In solving this conflict of conscience so he would have fundamentally altered his position as a Catholic; he would have largely emptied it of its basic meaning, and almost certainly rendered it sooner or later untenable. The point (whether he sees it or not) is that, in resolving his problem of conscience in this way, he is rejecting the Church. He is rejecting the Church in effect, in its essence, even if he says he has no intention of leaving it. He is rejecting the meaning of the Church even if he claims he is not rejecting membership within it. The conclusion he has come to - which is really that in an important matter of its teaching the Church has not after all been upheld by Christ - is precisely to reject the Catholic concept of the Church and its Magisterium. The Catholic concept of the Magisterium - a teaching body guaranteed by God (cf. Lk 10:16) - has collapsed in his mind. [2]

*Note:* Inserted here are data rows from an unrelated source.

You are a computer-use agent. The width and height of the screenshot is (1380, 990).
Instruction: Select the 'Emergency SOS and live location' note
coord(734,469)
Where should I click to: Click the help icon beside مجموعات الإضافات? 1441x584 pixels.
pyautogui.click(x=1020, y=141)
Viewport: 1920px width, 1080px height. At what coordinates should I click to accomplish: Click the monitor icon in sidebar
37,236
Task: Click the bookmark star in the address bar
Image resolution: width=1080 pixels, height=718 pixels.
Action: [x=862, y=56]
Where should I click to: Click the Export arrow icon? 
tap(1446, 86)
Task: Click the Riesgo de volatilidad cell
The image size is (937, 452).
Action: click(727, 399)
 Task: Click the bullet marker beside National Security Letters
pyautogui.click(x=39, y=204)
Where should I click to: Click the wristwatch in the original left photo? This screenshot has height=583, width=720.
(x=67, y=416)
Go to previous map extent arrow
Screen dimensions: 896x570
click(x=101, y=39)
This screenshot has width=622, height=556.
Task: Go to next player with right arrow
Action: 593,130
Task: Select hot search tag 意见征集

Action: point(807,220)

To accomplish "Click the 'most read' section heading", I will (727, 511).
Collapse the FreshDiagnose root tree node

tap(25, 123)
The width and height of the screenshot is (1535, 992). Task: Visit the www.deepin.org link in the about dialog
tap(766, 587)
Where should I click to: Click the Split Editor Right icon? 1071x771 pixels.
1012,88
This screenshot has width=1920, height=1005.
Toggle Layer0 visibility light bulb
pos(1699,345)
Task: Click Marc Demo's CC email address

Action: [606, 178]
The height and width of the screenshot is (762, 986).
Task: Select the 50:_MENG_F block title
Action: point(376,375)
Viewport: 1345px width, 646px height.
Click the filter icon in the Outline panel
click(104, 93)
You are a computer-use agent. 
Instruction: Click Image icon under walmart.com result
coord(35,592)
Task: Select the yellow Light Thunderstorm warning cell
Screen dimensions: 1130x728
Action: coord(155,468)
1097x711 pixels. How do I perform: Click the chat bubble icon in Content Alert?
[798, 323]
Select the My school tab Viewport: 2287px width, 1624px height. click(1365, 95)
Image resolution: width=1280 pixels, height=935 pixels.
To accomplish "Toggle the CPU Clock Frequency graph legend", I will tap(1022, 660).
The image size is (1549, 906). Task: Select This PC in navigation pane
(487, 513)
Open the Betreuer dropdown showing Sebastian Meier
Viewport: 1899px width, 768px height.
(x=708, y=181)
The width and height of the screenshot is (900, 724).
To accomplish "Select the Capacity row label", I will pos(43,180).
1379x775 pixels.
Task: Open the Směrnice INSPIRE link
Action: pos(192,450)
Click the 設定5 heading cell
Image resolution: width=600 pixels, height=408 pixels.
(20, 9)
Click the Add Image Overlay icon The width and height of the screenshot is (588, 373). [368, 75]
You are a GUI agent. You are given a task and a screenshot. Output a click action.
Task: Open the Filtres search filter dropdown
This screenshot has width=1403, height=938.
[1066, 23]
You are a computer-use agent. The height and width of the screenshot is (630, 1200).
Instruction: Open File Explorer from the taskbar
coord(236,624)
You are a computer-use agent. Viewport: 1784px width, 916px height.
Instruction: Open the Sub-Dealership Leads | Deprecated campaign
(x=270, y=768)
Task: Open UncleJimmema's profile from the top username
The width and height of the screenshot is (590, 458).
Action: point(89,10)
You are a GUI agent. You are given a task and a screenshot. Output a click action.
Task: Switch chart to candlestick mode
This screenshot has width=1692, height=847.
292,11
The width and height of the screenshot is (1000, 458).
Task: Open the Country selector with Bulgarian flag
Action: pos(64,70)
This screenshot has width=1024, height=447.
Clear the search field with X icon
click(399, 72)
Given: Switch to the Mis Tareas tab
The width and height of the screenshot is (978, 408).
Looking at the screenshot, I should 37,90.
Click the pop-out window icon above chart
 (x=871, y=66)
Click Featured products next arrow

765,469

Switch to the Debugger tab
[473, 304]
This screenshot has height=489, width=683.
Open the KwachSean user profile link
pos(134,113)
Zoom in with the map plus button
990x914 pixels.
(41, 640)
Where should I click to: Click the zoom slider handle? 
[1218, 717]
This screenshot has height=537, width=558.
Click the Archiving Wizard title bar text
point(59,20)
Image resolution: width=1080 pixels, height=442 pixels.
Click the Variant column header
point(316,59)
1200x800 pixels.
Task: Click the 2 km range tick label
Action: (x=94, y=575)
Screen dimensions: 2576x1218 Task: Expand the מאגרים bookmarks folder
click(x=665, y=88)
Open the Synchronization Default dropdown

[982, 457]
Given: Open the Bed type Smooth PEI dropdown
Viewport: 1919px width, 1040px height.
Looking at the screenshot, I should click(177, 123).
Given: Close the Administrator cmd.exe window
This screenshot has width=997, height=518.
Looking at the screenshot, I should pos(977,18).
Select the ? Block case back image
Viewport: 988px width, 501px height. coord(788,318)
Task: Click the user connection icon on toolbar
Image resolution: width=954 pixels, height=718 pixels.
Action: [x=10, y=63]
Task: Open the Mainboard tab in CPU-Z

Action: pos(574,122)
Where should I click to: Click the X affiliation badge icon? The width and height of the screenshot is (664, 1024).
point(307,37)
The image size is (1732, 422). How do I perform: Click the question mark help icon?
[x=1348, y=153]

The man whose conscience can no longer tolerate a Catholic concept of the Church, may still in fact continue to live the practices of a Catholic; he may still frequent the Sacraments, for instance. But the heart will have gone out of his religion. His religious life can no longer have the dimension of joy it gives to know that one cannot be deceived about the Christian way of life on earth, about the road to Heaven… In actual practice, the whole of his encounter with Christ will become uncertain, for if Christ is not present in the living voice and teaching of the Church, there is no guarantee of his presence in the Sacraments, in the Eucharist, in the Mass… If a man concludes that Christ does not uphold the Church’s teaching on birth-control, then he has no reason to put faith in her teaching about divorce or euthanasia or abortion or pre-marital sex. All these become open questions, as far as he is concerned, crossroads of choice without any signposts, where one man’s preference is no more likely to be right than another’s.

There is no such thing any longer as a true Christian criterion in his mind. There is just human opinion, no more. He has not only lost grip on the rock of Christian truth, he has lost sight of it.

Thankfully there are more and more people coming back to the notion of Church as a teaching body guarenteed by God. I am grateful for that because finding Catholics who believed that made the church attractive to me.